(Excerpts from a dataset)
────────────────────────────────────────
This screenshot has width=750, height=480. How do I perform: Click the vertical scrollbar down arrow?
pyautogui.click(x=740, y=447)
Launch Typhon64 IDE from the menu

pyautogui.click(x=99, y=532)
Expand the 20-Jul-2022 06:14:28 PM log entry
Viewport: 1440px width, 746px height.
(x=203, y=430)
────────────────────────────────────────
Repeat the records above exactly, with nothing left out.

ANSWER
This screenshot has width=750, height=480. How do I perform: Click the vertical scrollbar down arrow?
pyautogui.click(x=740, y=447)
Launch Typhon64 IDE from the menu

pyautogui.click(x=99, y=532)
Expand the 20-Jul-2022 06:14:28 PM log entry
Viewport: 1440px width, 746px height.
(x=203, y=430)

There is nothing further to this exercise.